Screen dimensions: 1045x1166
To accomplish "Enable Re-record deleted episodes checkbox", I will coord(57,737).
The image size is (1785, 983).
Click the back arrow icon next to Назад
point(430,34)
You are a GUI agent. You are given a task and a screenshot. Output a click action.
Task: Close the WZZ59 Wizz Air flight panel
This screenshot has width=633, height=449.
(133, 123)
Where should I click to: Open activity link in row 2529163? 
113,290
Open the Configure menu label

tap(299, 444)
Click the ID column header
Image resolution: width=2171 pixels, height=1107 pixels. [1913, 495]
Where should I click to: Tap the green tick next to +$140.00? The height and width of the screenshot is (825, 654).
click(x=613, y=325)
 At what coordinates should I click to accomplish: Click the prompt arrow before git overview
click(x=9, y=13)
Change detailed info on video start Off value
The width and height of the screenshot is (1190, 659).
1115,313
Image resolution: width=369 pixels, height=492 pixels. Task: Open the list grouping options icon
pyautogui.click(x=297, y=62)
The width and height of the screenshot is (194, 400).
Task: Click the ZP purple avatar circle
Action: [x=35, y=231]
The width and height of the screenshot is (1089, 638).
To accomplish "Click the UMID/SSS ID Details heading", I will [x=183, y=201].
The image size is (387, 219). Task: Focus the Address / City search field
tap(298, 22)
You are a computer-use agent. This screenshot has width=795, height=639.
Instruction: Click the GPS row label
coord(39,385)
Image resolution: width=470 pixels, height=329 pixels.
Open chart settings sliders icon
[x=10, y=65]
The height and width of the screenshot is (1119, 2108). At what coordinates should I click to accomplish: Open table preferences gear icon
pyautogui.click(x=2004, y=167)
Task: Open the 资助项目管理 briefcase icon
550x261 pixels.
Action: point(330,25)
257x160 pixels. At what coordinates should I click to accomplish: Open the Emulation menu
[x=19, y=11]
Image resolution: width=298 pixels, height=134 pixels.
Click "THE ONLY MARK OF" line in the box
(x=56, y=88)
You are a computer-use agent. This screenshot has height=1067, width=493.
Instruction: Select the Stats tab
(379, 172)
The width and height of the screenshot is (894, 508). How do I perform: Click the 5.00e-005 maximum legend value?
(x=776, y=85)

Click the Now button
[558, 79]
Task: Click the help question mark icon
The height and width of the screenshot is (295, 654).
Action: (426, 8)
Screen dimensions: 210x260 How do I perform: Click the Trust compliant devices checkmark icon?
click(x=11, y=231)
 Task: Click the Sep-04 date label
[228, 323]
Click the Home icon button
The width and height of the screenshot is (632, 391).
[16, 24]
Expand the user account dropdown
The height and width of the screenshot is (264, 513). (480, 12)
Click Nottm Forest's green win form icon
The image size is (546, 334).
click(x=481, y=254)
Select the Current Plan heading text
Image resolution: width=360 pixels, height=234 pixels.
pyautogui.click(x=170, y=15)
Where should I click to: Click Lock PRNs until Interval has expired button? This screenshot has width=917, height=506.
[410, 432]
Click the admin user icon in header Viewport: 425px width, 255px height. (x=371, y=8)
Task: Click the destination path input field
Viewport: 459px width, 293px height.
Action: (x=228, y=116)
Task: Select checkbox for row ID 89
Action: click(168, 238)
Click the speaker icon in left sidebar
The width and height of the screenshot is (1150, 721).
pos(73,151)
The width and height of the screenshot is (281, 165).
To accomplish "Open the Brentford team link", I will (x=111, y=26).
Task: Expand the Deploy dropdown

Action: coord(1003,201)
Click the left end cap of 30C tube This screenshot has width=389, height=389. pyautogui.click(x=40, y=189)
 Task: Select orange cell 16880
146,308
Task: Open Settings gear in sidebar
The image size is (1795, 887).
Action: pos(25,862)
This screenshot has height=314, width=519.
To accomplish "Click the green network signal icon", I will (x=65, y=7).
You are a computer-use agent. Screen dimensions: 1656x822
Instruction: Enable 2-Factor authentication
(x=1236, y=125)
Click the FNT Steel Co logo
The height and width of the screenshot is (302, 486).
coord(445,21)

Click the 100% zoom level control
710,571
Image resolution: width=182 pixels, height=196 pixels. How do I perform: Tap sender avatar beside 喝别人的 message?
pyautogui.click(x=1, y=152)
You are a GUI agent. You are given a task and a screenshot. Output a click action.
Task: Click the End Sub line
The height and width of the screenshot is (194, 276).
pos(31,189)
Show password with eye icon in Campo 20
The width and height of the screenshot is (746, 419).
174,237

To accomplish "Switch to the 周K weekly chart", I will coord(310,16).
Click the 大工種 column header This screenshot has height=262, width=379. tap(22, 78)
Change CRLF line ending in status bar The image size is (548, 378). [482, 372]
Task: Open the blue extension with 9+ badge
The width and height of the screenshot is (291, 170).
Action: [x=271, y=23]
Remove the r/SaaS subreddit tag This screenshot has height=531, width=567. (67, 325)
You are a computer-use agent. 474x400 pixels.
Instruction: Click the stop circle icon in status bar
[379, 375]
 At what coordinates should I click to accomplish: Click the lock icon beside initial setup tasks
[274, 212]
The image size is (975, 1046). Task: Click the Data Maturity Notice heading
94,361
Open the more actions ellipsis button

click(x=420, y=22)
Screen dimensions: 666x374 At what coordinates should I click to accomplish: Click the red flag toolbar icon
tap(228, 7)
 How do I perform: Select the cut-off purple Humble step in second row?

══════════

CHALLENGE
Please put the entries above into a numbered list, leaving out any blank lines.

OUTPUT OF THE TASK
1. Screen dimensions: 1045x1166
2. To accomplish "Enable Re-record deleted episodes checkbox", I will coord(57,737).
3. The image size is (1785, 983).
4. Click the back arrow icon next to Назад
5. point(430,34)
6. You are a GUI agent. You are given a task and a screenshot. Output a click action.
7. Task: Close the WZZ59 Wizz Air flight panel
8. This screenshot has width=633, height=449.
9. (133, 123)
10. Where should I click to: Open activity link in row 2529163? 
11. 113,290
12. Open the Configure menu label
13. tap(299, 444)
14. Click the ID column header
15. Image resolution: width=2171 pixels, height=1107 pixels. [1913, 495]
16. Where should I click to: Tap the green tick next to +$140.00? The height and width of the screenshot is (825, 654).
17. click(x=613, y=325)
18.  At what coordinates should I click to accomplish: Click the prompt arrow before git overview
19. click(x=9, y=13)
20. Change detailed info on video start Off value
21. The width and height of the screenshot is (1190, 659).
22. 1115,313
23. Image resolution: width=369 pixels, height=492 pixels. Task: Open the list grouping options icon
24. pyautogui.click(x=297, y=62)
25. The width and height of the screenshot is (194, 400).
26. Task: Click the ZP purple avatar circle
27. Action: [x=35, y=231]
28. The width and height of the screenshot is (1089, 638).
29. To accomplish "Click the UMID/SSS ID Details heading", I will [x=183, y=201].
30. The image size is (387, 219). Task: Focus the Address / City search field
31. tap(298, 22)
32. You are a computer-use agent. This screenshot has width=795, height=639.
33. Instruction: Click the GPS row label
34. coord(39,385)
35. Image resolution: width=470 pixels, height=329 pixels.
36. Open chart settings sliders icon
37. [x=10, y=65]
38. The height and width of the screenshot is (1119, 2108). At what coordinates should I click to accomplish: Open table preferences gear icon
39. pyautogui.click(x=2004, y=167)
40. Task: Open the 资助项目管理 briefcase icon
41. 550x261 pixels.
42. Action: point(330,25)
43. 257x160 pixels. At what coordinates should I click to accomplish: Open the Emulation menu
44. [x=19, y=11]
45. Image resolution: width=298 pixels, height=134 pixels.
46. Click "THE ONLY MARK OF" line in the box
47. (x=56, y=88)
48. You are a computer-use agent. This screenshot has height=1067, width=493.
49. Instruction: Select the Stats tab
50. (379, 172)
51. The width and height of the screenshot is (894, 508). How do I perform: Click the 5.00e-005 maximum legend value?
52. (x=776, y=85)
53. Click the Now button
54. [558, 79]
55. Task: Click the help question mark icon
56. The height and width of the screenshot is (295, 654).
57. Action: (426, 8)
58. Screen dimensions: 210x260 How do I perform: Click the Trust compliant devices checkmark icon?
59. click(x=11, y=231)
60.  Task: Click the Sep-04 date label
61. [228, 323]
62. Click the Home icon button
63. The width and height of the screenshot is (632, 391).
64. [16, 24]
65. Expand the user account dropdown
66. The height and width of the screenshot is (264, 513). (480, 12)
67. Click Nottm Forest's green win form icon
68. The image size is (546, 334).
69. click(x=481, y=254)
70. Select the Current Plan heading text
71. Image resolution: width=360 pixels, height=234 pixels.
72. pyautogui.click(x=170, y=15)
73. Where should I click to: Click Lock PRNs until Interval has expired button? This screenshot has width=917, height=506.
74. [410, 432]
75. Click the admin user icon in header Viewport: 425px width, 255px height. (x=371, y=8)
76. Task: Click the destination path input field
77. Viewport: 459px width, 293px height.
78. Action: (x=228, y=116)
79. Task: Select checkbox for row ID 89
80. Action: click(168, 238)
81. Click the speaker icon in left sidebar
82. The width and height of the screenshot is (1150, 721).
83. pos(73,151)
84. The width and height of the screenshot is (281, 165).
85. To accomplish "Open the Brentford team link", I will (x=111, y=26).
86. Task: Expand the Deploy dropdown
87. Action: coord(1003,201)
88. Click the left end cap of 30C tube This screenshot has width=389, height=389. pyautogui.click(x=40, y=189)
89.  Task: Select orange cell 16880
90. 146,308
91. Task: Open Settings gear in sidebar
92. The image size is (1795, 887).
93. Action: pos(25,862)
94. This screenshot has height=314, width=519.
95. To accomplish "Click the green network signal icon", I will (x=65, y=7).
96. You are a computer-use agent. Screen dimensions: 1656x822
97. Instruction: Enable 2-Factor authentication
98. (x=1236, y=125)
99. Click the FNT Steel Co logo
100. The height and width of the screenshot is (302, 486).
101. coord(445,21)
102. Click the 100% zoom level control
103. 710,571
104. Image resolution: width=182 pixels, height=196 pixels. How do I perform: Tap sender avatar beside 喝别人的 message?
105. pyautogui.click(x=1, y=152)
106. You are a GUI agent. You are given a task and a screenshot. Output a click action.
107. Task: Click the End Sub line
108. The height and width of the screenshot is (194, 276).
109. pos(31,189)
110. Show password with eye icon in Campo 20
111. The width and height of the screenshot is (746, 419).
112. 174,237
113. To accomplish "Switch to the 周K weekly chart", I will coord(310,16).
114. Click the 大工種 column header This screenshot has height=262, width=379. tap(22, 78)
115. Change CRLF line ending in status bar The image size is (548, 378). [482, 372]
116. Task: Open the blue extension with 9+ badge
117. The width and height of the screenshot is (291, 170).
118. Action: [x=271, y=23]
119. Remove the r/SaaS subreddit tag This screenshot has height=531, width=567. (67, 325)
120. You are a computer-use agent. 474x400 pixels.
121. Instruction: Click the stop circle icon in status bar
122. [379, 375]
123.  At what coordinates should I click to accomplish: Click the lock icon beside initial setup tasks
124. [274, 212]
125. The image size is (975, 1046). Task: Click the Data Maturity Notice heading
126. 94,361
127. Open the more actions ellipsis button
128. click(x=420, y=22)
129. Screen dimensions: 666x374 At what coordinates should I click to accomplish: Click the red flag toolbar icon
130. tap(228, 7)
131.  How do I perform: Select the cut-off purple Humble step in second row?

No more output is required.